A newspaper reported on Friday that Bank of Montreal (BMO.TO) is laying off about 150 people in its capital markets unit, or roughly 6 percent of staff.
Bank of Montreal spokesman Ralph Marranca would not confirm those numbers, but said there have been reductions in some debt and financial products, as well as in investment and corporate banking.
It's normal to cut back in businesses where market conditions are soft, but the capital markets unit is investing in other areas, Marranca said, citing its U.S. municipal bond business as an example.
In late May, CIBC World Markets said it cut 100 administrative and management jobs, on top of earlier cuts when it shut down its European leveraged finance and structured credit businesses.

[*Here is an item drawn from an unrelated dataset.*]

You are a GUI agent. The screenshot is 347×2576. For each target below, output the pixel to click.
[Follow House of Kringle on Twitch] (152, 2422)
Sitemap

The credit crunch has taken the heaviest toll on CIBC World Markets, owned by Canadian Imperial Bank of Commerce (CM.TO). Its pre-tax writedowns for various asset-backed securities and credit protection have amounted to almost C$6 billion in the past two quarters.
Canadian financial markets may be less volatile than those in the United States, but they are by no means insulated, Vlaad said.
He expects some of the other big banks to reduce corporate and investment banking staff, and said other firms have done small reductions already.
"There's been some slight bloodletting at a lot of these shops that you're not aware of; (they're) hoping that the majority of the details can get done behind the scenes," Vlaad said, noting the fixed-income area has been dented the most.
Weak demand for new debt is a big factor, he said, describing the debt-heavy private-equity buyout of telecoms company BCE Inc (BCE.TO) as a good example.
"In the normal course it would be, 'well it's a big deal and it's going to be tough to swallow,' but now, you just can't get debt deals done," Vlaad said. "There are so few interested buyers in the product, you can't have the same number of support or professionals in the industry when the deals aren't getting done."
Former employees of one financial firm who lost their jobs to the credit crunch have apparently landed on their feet.
Structured finance firm Coventree Inc COF.TO, which is planning to shut down operations, had to lay off 50 of its 80 staff members after the Canadian non-bank asset-backed commercial paper market froze up last summer. The market seizure and subsequent lack of interest in non-bank-sponsored ABCP put and end to Coventree's securitization business, but executives said that laid-off employees have had no trouble putting their experience to good use.
"I'd say 90 percent, 95 percent of them have ended up somewhere, and a significant chunk of them have ended up in jobs better than they had at our place," Coventree Chairman Brendan Calder told reporters on Wednesday.